What does this bizarre episode tell us about our current political economy, and the role of financial markets within it? Certainly, it is another chink in the ideological armor of capitalism. While the divergence between asset values and the real economy has been a long-term trend — exacerbated by large-scale central bank asset purchases over the past decade — the GameStop episode put a finer point on that reality.
Based on typical “fundamentals,” Gamestop is clearly not worth hundreds of dollars per share. Still, people kept investing, hoping to get rich speculating on an asset with a price almost totally divorced from the firm’s physical business. This is certainly not a new phenomenon, but the scale of the divergence, as well as the people driving it, was unusual. To update Keynes’ famous beauty contest analogy, perhaps the best stocks to invest in won’t be the ones that seem memeable to the investor, but the ones investors think that other market players will find most memeable.
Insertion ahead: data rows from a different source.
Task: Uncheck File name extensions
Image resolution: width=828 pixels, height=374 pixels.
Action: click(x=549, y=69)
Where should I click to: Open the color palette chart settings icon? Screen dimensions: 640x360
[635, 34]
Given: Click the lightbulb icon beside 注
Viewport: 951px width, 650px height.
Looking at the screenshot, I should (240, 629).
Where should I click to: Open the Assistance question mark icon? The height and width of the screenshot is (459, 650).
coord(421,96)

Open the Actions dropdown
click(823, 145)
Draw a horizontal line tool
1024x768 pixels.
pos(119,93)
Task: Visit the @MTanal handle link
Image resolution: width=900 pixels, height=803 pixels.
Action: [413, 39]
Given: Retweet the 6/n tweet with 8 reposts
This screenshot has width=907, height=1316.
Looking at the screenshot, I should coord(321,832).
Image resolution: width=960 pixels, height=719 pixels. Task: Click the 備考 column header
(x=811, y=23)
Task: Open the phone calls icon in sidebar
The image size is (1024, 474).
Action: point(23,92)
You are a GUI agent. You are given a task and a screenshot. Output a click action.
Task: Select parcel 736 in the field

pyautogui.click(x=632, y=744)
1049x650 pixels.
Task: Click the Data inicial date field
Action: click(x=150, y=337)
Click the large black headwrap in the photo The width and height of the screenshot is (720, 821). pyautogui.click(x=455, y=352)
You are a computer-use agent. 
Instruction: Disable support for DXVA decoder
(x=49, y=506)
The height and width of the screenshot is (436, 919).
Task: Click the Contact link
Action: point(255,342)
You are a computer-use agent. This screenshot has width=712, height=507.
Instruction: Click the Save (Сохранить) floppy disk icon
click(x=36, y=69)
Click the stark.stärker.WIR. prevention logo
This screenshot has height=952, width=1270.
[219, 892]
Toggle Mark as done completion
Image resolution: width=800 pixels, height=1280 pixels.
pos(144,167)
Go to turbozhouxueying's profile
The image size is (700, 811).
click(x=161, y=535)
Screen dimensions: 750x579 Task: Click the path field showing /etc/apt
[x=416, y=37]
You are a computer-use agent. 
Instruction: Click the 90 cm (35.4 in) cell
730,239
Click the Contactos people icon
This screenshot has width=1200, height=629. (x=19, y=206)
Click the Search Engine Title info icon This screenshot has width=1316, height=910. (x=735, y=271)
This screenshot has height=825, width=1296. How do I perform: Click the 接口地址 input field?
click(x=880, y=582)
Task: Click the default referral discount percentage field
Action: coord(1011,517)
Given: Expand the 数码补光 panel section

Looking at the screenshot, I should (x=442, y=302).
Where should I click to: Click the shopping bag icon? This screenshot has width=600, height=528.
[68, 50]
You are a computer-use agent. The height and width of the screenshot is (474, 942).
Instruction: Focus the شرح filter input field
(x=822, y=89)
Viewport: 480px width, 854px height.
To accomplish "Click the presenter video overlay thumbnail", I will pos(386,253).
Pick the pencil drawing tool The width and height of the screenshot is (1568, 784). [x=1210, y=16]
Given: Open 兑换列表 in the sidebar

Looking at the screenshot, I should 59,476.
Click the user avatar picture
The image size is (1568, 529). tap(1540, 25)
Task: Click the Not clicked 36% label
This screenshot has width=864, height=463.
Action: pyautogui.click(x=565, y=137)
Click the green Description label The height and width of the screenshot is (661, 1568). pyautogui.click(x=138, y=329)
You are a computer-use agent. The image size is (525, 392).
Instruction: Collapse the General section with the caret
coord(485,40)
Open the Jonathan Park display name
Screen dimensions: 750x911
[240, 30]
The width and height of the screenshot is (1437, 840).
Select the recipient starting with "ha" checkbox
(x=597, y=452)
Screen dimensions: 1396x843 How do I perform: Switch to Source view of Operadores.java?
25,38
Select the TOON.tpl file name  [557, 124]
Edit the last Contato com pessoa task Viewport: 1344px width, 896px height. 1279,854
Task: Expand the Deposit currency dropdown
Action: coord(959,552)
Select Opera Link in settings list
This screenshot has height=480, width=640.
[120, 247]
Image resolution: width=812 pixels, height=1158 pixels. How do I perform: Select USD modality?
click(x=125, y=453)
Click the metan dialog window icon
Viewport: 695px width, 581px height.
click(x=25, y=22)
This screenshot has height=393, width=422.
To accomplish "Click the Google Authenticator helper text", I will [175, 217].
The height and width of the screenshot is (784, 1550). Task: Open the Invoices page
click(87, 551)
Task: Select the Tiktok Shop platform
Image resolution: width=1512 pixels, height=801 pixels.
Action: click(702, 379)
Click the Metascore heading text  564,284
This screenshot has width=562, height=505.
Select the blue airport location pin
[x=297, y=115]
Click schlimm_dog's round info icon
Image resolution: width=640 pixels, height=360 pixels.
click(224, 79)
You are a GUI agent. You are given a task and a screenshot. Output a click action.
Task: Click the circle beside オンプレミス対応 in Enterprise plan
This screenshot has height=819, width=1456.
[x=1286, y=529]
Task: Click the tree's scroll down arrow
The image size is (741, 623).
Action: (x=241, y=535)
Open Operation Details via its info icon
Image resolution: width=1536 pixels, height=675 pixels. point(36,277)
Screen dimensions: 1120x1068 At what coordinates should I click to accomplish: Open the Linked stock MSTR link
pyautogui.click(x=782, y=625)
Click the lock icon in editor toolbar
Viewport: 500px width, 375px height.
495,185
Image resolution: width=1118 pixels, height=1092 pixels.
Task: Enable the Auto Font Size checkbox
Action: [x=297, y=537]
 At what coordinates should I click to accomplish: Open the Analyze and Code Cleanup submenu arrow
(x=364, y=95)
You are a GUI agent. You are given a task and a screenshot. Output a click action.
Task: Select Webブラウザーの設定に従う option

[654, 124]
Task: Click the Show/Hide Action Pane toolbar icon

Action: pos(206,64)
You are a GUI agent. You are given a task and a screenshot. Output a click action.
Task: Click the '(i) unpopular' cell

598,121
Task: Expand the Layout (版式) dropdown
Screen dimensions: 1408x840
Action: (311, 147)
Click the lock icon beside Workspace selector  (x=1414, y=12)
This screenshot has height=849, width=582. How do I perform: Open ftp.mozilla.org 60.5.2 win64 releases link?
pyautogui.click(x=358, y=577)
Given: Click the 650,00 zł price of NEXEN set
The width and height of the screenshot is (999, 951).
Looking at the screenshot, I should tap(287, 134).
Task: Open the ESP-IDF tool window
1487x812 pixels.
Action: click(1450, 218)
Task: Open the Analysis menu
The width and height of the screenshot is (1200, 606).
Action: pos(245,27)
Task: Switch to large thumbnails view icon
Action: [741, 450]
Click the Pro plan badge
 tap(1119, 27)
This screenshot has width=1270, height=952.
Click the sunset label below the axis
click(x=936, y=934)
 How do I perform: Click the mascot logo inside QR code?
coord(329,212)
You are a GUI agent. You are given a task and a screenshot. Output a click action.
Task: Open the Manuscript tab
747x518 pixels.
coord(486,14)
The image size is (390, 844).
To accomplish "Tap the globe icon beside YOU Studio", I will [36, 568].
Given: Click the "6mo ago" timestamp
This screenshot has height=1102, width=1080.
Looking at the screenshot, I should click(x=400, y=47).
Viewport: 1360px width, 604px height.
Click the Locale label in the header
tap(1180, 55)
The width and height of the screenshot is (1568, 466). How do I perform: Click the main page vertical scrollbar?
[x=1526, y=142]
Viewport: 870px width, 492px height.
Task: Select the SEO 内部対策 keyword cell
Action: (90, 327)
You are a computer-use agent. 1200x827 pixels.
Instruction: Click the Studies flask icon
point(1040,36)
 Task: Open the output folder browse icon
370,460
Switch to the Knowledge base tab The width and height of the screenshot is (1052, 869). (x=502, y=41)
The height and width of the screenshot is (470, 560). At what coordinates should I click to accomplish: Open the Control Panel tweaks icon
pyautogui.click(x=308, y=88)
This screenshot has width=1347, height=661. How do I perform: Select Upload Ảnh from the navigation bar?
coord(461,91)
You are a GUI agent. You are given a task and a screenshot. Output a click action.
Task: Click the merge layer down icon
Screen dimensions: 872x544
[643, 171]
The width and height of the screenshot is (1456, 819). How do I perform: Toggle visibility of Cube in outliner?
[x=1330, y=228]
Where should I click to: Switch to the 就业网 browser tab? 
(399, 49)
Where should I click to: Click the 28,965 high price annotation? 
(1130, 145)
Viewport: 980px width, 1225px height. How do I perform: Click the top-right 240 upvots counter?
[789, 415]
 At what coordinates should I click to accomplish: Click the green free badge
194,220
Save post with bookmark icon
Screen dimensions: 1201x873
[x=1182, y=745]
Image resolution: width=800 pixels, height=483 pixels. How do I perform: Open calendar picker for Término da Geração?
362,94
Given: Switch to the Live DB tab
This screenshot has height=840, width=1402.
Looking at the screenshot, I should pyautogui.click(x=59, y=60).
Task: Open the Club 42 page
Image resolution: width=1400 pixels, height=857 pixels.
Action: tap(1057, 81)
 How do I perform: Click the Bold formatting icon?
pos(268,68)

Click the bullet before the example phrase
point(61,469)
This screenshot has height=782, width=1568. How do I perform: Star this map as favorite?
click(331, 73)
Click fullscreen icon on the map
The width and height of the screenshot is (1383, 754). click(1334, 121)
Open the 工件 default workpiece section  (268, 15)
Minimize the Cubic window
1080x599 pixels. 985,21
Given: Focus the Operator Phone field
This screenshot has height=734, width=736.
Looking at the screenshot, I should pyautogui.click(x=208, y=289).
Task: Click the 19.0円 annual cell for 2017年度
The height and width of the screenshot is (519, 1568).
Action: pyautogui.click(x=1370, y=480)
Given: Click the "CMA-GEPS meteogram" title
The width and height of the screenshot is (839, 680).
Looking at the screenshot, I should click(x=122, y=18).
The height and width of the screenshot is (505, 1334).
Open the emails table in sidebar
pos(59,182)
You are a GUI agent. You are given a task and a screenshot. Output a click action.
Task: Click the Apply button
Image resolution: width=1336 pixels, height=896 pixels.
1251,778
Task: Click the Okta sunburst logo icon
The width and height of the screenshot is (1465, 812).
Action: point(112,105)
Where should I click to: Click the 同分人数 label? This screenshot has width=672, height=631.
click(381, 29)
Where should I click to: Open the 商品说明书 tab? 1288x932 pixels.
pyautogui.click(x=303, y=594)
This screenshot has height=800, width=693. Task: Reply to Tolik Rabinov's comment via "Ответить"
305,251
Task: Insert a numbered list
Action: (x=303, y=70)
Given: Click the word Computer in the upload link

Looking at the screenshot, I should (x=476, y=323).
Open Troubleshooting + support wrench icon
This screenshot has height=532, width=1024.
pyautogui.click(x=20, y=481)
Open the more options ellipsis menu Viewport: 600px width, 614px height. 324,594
Wall Street will not be successfully challenged by using its own tools against it. Rather than an uprising against capitalism, GameStop’s rise and fall is a sign of the hegemony of our current system. For the most part, the Redditors did not seek to upend our financial structures, just to use newly distributed tools to make room for themselves within it.
The class backgrounds of the majority of those involved are relevant to help understand their motives. While hardly elite, the fact the Redditors had both enough capital and time to engage in the stock market indicates their relatively fortunate economic position. For all the talk of #eattherich and the mutual desire to give Wall Street a bloody-nose, many more hoped to become wealthy themselves. Ultimately, they lacked a coherent political agenda or plan beyond the immediate moment. As a result, this will be a flash in the pan rather than a long-term threat to our economic system.
True opposition to financialized capitalism won’t come from within it. A real alternative will only arise from the less immediate, but ultimately much more enduring and significant work of organizing in workplaces and on the streets. The only way out of our current mess is to dismantle the tools of Wall Street, not democratize them.